### [Task statement]
What is needed here is each entry reproduced exactly, without its pictures.
*** Stored data
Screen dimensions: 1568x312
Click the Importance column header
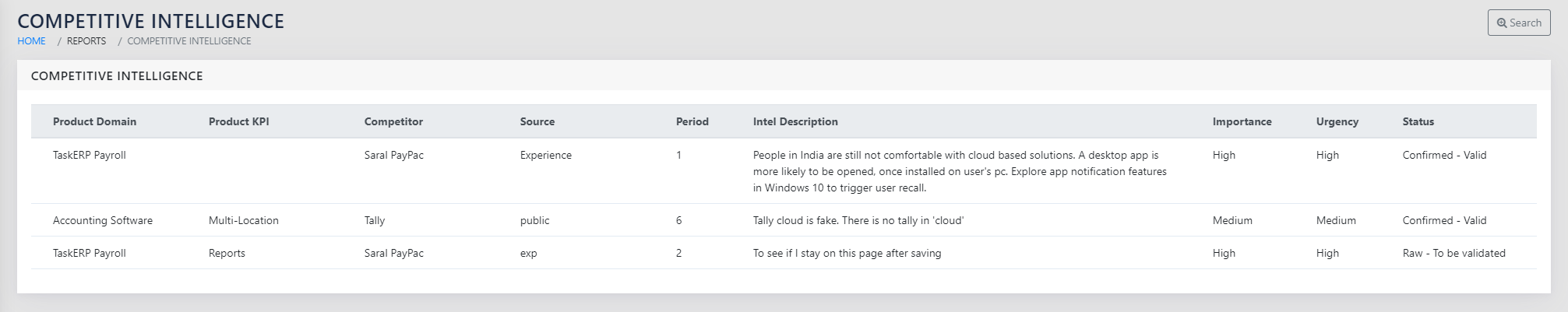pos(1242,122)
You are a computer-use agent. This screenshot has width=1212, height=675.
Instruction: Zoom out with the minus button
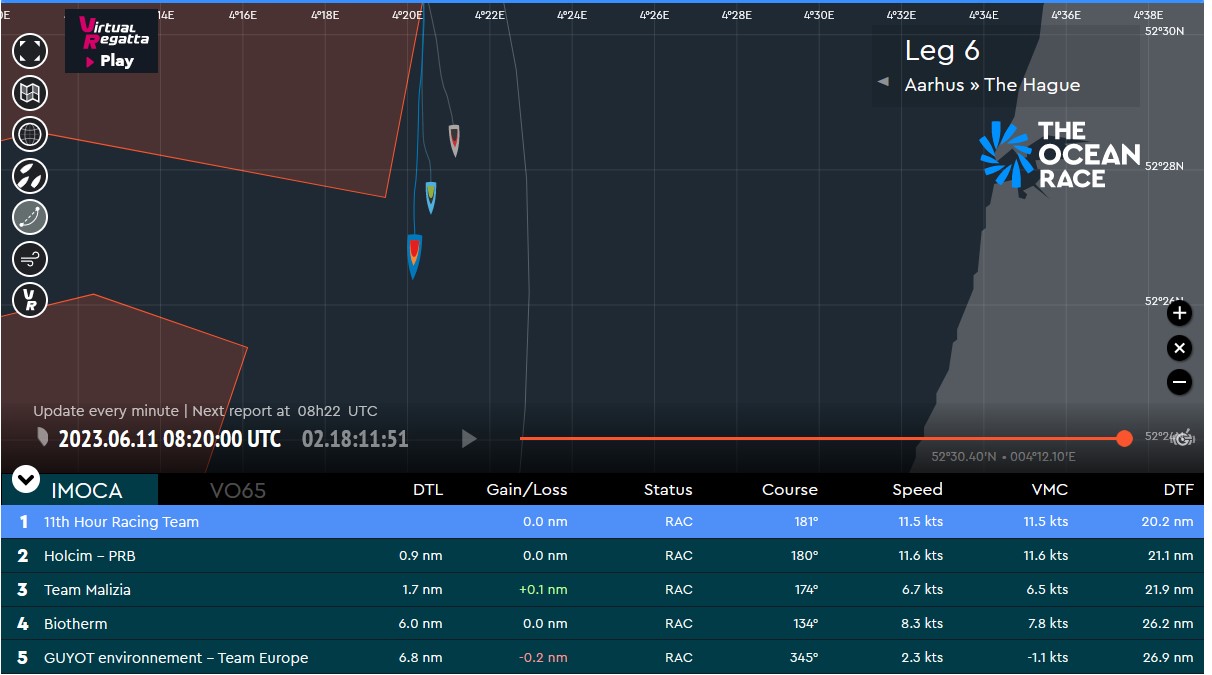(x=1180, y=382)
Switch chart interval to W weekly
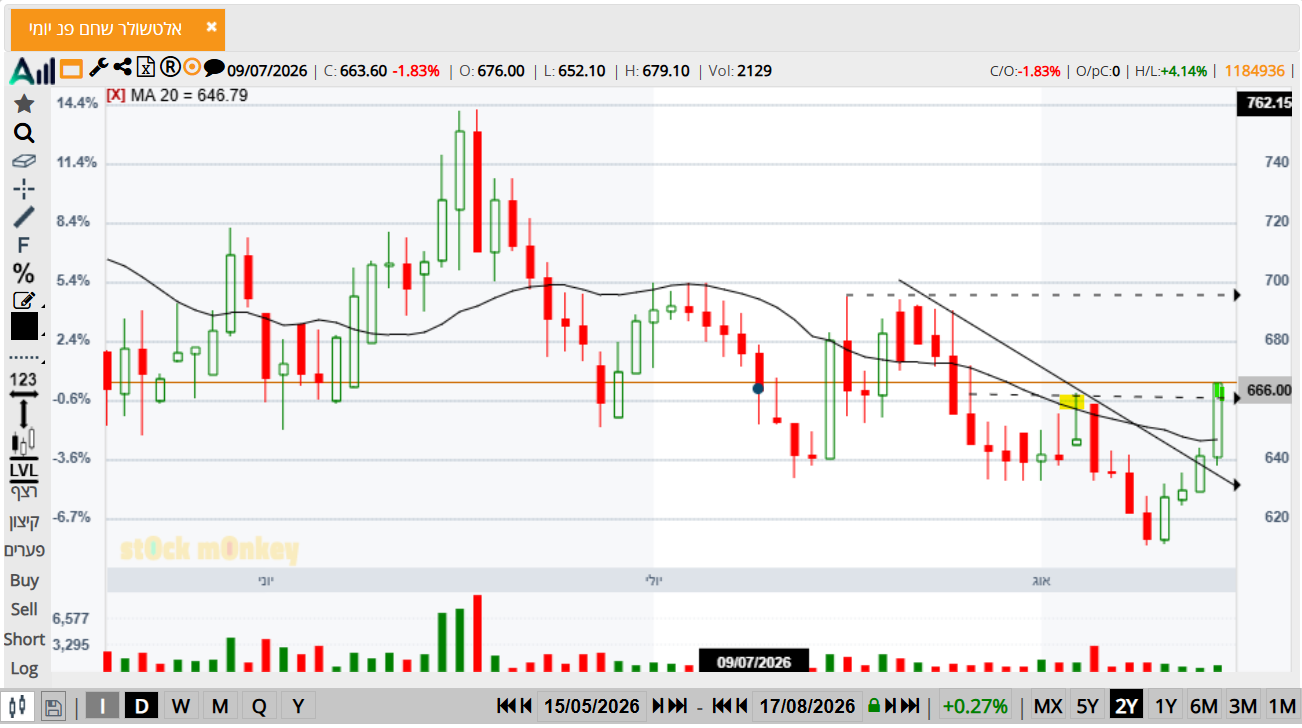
******
### [Reply to the task]
Screen dimensions: 1568x312
Click the Importance column header
pos(1242,122)
You are a computer-use agent. This screenshot has width=1212, height=675.
Instruction: Zoom out with the minus button
(x=1180, y=382)
Switch chart interval to W weekly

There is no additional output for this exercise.